== Requirements ==
(a) In the text on tenancy offer letters, what amount is the tenant's earnest deposit usually?
(b) Extend the text on tenancy agreements and offer letters, picking up after its final sentence.
Start Excerpt provided
Tenancy Agreement – the finer points to look out for before signing an Offer Letter and placing an earnest deposit

Before entering into a tenancy agreement, parties will typically sign an offer letter while both negotiate and set out in detail the terms that will govern their landlord & tenant relationship. The purpose of the offer letter is to set out and secure each parties’ promise to enter into an agreement, through payment of earnest deposit placed by the tenant (usually 1 month of the rental sum), which is usually prepared by a property agent.

Contrary to commonly held belief, what is material to be agreed upon at the point when the offer letter is signed is not just limited to the rental sum, period of tenancy, deposit sums and option to renew; there are other terms that tenants and landlords should consider before signing the letter, given that subsequent failure to enter into a tenancy agreement due to either parties’ inability to agree on the other terms may result in the defaulting party having to forfeit its earnest deposit and/or pay liquidated damages.
End Excerpt provided
Start Material supplied
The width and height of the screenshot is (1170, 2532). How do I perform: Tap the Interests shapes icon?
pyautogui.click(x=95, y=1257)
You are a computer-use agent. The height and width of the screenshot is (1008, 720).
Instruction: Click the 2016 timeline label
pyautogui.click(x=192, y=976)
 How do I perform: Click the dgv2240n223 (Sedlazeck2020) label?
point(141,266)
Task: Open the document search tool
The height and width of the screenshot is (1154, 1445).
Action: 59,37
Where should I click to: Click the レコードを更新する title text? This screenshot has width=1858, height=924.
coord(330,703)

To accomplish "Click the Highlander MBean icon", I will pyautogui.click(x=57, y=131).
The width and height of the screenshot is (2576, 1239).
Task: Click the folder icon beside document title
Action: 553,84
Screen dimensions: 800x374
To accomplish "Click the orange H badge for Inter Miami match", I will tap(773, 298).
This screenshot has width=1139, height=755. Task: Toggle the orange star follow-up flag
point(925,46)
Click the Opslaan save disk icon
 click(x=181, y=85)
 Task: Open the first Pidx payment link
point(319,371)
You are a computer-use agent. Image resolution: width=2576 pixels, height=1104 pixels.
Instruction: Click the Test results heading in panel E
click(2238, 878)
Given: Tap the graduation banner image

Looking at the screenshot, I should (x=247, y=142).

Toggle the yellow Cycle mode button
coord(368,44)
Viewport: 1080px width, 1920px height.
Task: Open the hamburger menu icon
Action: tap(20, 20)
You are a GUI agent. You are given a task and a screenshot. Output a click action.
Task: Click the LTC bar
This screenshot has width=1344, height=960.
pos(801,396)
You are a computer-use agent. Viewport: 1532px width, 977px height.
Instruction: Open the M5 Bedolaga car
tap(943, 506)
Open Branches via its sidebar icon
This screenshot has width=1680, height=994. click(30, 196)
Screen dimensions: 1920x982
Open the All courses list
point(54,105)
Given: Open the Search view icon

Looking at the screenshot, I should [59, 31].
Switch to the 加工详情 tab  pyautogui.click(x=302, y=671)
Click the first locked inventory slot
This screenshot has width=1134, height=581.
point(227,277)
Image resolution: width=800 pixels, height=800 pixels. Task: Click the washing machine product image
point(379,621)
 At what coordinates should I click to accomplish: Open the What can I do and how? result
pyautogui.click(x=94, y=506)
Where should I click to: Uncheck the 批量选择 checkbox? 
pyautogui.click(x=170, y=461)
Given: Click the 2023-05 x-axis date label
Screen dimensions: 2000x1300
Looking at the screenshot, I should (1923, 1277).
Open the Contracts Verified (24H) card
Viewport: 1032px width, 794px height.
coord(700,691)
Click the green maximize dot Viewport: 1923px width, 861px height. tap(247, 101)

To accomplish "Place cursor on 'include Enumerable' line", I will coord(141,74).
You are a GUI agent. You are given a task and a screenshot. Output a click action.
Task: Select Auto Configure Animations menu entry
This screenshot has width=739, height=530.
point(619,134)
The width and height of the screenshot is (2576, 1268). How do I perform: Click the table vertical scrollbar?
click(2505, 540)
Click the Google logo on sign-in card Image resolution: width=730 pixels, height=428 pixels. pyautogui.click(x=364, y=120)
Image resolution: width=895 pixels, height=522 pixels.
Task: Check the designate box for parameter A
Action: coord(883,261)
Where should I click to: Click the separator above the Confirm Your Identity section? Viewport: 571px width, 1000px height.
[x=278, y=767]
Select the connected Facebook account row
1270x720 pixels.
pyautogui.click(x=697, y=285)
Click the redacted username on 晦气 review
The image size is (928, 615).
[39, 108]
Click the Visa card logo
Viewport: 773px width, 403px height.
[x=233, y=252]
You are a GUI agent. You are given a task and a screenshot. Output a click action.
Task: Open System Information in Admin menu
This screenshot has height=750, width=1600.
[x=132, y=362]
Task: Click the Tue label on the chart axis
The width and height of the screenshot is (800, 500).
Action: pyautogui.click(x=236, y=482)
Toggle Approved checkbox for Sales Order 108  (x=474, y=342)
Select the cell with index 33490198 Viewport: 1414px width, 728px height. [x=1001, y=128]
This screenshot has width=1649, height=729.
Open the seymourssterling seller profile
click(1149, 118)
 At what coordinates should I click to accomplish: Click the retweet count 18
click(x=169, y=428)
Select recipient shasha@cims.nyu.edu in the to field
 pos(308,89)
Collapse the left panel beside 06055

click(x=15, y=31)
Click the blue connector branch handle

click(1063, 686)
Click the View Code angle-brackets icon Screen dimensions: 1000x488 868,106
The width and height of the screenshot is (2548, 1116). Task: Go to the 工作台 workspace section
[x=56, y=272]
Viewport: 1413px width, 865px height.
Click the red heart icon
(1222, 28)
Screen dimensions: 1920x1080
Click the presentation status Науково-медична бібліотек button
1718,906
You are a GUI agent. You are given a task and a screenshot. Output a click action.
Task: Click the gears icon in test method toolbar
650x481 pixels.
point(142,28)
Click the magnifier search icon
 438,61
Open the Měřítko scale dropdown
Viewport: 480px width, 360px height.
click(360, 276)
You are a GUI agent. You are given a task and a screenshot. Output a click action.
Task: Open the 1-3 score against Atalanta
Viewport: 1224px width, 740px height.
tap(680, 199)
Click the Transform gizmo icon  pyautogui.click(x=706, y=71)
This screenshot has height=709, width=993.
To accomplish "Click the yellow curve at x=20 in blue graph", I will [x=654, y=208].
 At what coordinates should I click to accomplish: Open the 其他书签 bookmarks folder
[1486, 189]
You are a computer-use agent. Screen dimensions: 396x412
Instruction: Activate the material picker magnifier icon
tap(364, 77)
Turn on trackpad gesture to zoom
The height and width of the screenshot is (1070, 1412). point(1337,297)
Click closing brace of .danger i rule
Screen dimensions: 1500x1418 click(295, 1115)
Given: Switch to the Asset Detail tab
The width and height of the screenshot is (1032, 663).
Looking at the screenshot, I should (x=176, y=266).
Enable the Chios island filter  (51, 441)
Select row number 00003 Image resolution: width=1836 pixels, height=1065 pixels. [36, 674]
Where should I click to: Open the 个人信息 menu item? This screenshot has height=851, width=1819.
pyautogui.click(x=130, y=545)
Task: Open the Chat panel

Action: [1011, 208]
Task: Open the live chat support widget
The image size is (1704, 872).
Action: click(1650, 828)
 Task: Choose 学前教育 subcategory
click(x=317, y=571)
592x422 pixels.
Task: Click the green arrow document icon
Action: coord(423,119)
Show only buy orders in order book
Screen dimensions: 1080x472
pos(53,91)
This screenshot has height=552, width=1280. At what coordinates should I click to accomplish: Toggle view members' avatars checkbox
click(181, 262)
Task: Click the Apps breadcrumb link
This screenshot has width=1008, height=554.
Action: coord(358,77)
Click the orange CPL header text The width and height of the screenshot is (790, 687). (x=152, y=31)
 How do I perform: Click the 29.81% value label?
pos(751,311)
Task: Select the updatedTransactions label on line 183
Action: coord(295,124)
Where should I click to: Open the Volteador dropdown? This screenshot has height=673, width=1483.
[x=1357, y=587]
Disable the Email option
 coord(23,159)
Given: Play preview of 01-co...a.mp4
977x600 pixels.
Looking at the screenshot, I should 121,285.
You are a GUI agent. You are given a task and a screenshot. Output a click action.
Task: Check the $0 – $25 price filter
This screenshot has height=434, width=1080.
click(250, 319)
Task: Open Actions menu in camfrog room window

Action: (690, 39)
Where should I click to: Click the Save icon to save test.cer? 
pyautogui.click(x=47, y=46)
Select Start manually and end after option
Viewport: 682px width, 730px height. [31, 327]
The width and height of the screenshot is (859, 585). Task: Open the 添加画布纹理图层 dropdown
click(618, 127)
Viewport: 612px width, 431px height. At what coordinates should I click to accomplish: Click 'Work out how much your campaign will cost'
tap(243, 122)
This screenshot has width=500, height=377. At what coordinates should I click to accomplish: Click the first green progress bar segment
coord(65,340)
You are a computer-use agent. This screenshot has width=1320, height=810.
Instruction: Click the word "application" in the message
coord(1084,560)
End Material supplied
== Answers to the problems ==
(a) Usually one month of the rental sum.

(b)
What are some key points or special terms to insert into an offer letter?


  1. Whether the letter clearly provides for the event that either party is unable to agree on the terms of the agreement

If no agreement is reached despite negotiating in good faith, the letter should provide that no liquidated damages is payable to either party due to the failure to execute a tenancy agreement.

What amounts to ‘good faith’ is of course arguable, but generally the negotiation should not breakdown due to disagreement on ‘non-material’ terms which, in the circumstances, have negligible effect on the agreement as a whole or are of a nature that a reasonable person would not disagree.

The offer letter should also clearly address the 2 possible scenarios and their respective consequences (including clear timelines) where EITHER the tenant OR the landlord decides not to sign the tenancy agreement.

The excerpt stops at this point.